Szylkarski, Solowjew und Dostojewskij S. 10 ff.

"Wenn wir mit einem Worte jenes allgemein menschliche Ideal bezeichnen wollen, zu dem Dostojewsky gekommen war, so heißt dieses Wort nicht `das Volk`, sondern es heißt  `die Kirche.` "
Drei Reden zum Andenken Dostojewsky`s (1. Rede 1881)   


                   
               Wladimir Sergejewitsch Solowjew  (1853 - 1900) 


Pobedonoszew  hat Solowjow nie getraut und ihn immer polizeilich bewachen lassen.“
Seghers; Glaube an Irdisches  S. 158

Solowjew hielt die Grabrede für Dostojewski.

Solowjew über Dostojewski:
„Als religiöser Mensch war er zugleich auch ein vollkommen freier Denker und ein großer Künstler.“
Drei Reden zum Andenken Dostojewsky`s (2. Rede 1882)

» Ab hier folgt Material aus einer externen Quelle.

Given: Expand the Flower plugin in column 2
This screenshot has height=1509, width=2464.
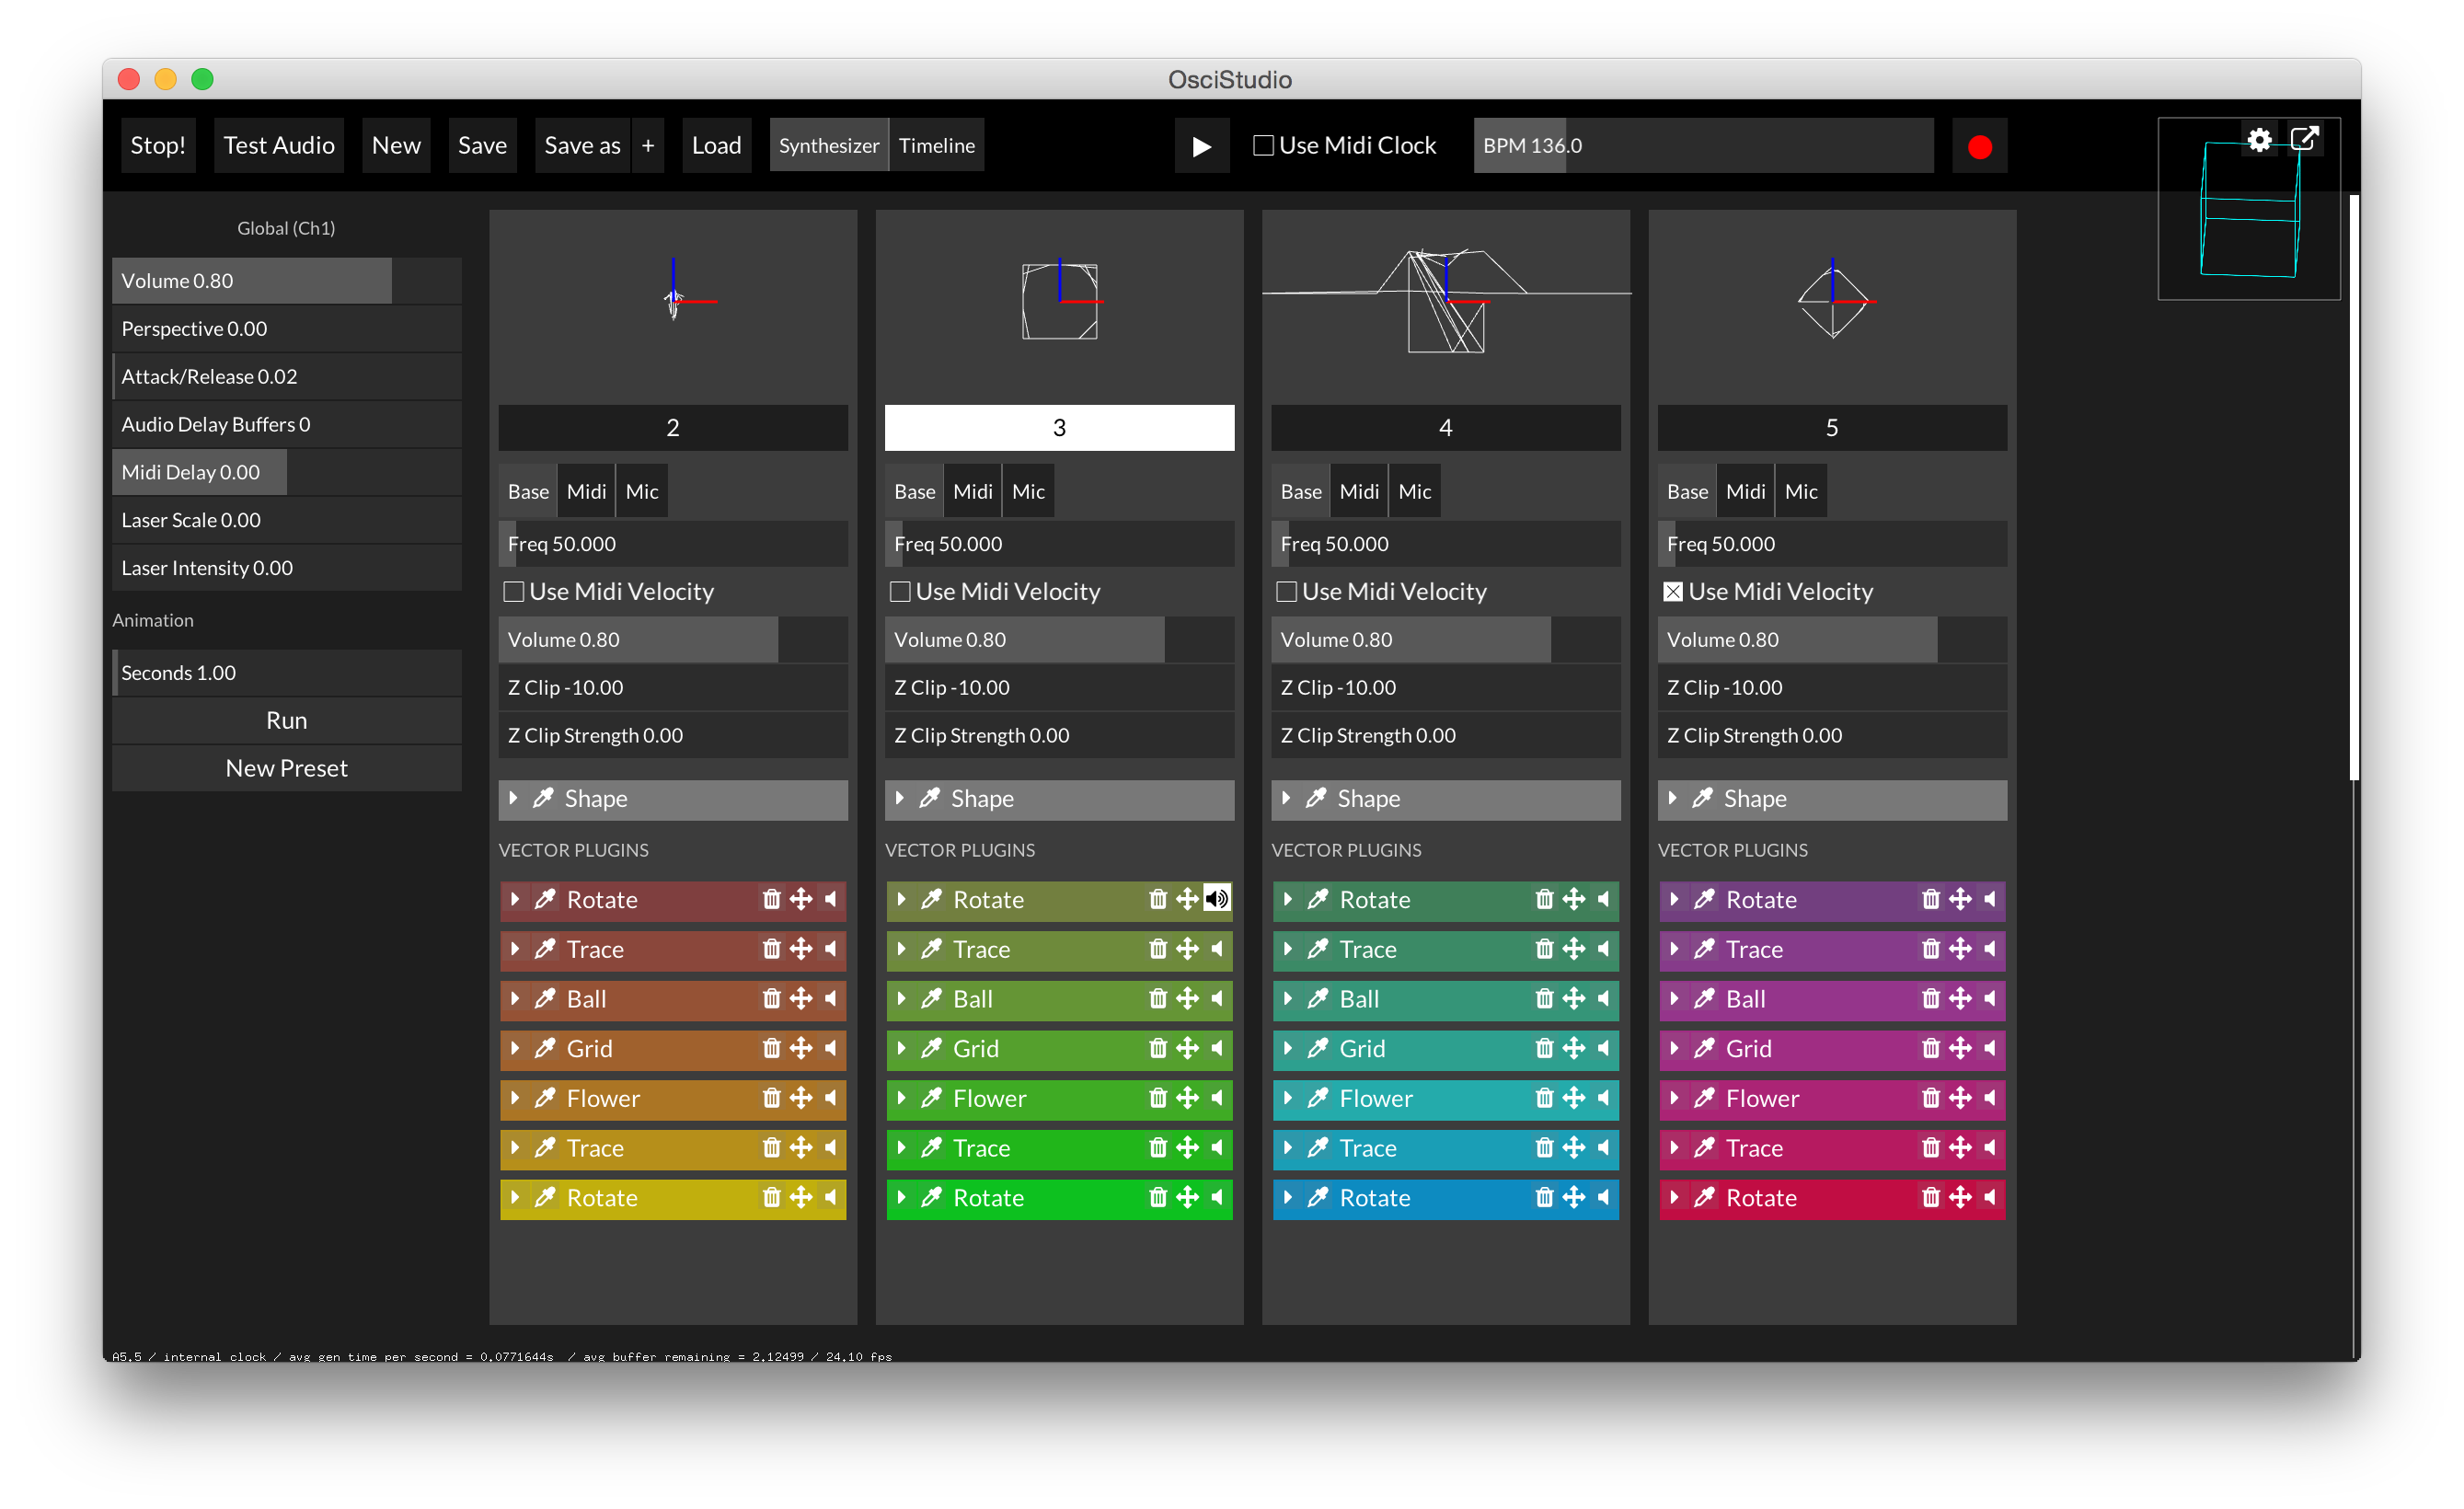Looking at the screenshot, I should [515, 1098].
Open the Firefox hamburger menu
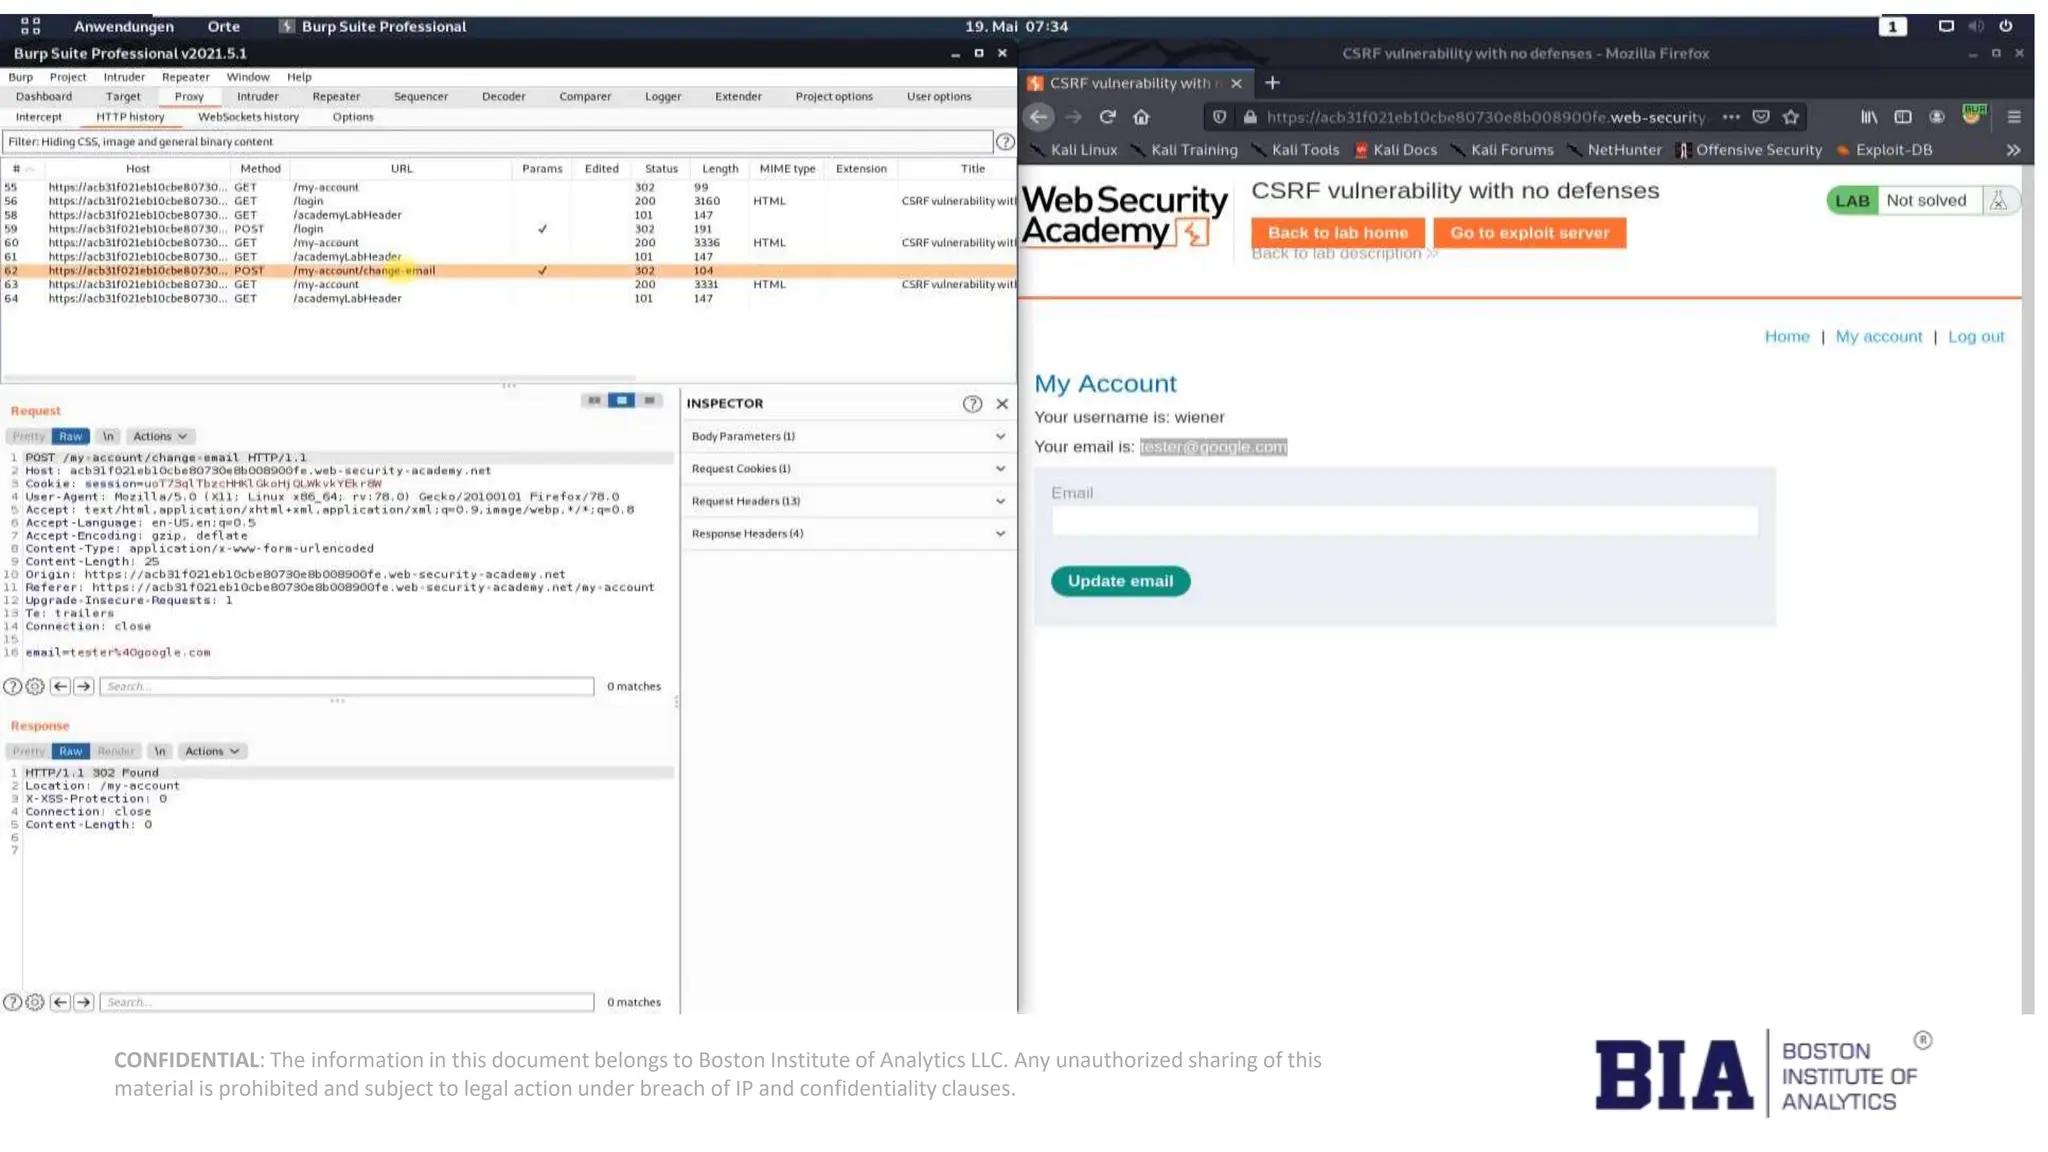 pyautogui.click(x=2014, y=117)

Solowjew vermochte es jedoch, sich nach dem Tode Dostojewskis noch weiterzuentwickeln und von einigen philosophischen Modellen abzuweichen:
„In seiner extremen Form zerstört er (der Nationalismus) das Volk, denn er macht es zum Feinde der Menschheit, und die Menschheit ist immer stärker als ein einzelnes Volk. Das Christentum erhält die Völker, denn es hilft ihnen, über den Nationalismus hinauszuwachsen.“
Vgl. Deutsche Gesamtausgabe der Werke von Wladimir Solowjew, Freiburg und München 1953
4. Band: Die nationale Frage in Russland Teil I und II


„Solowjew hielt die Idealisierung des Russischen Volkes und Russlands Abschließung von der übrigen Welt für das größte Hindernis des Fortschritts in Russland und für ein nationales Unglück.“
Kohn, Hans; Propheten ihrer Völker S. 237

W. Solowjew zog sich den Unwillen des offiziellen Russlands zu, weil er sich für die Wiedervereinigung der Orthodoxen mit der Katholischen Kirche unter Führung Roms engagierte. Seine Vorstellungen von der „Gottmenschheit“ gipfelten in der Forderung: „Die sittliche Pflicht der Menschheit bestehe nicht in der bloßen Gottesbetrachtung, sondern in der Gottwerdung (Theosis), nicht in passiver Gottesverehrung, sondern im aktiven ‚Gottwirken’ (Theurgie)“.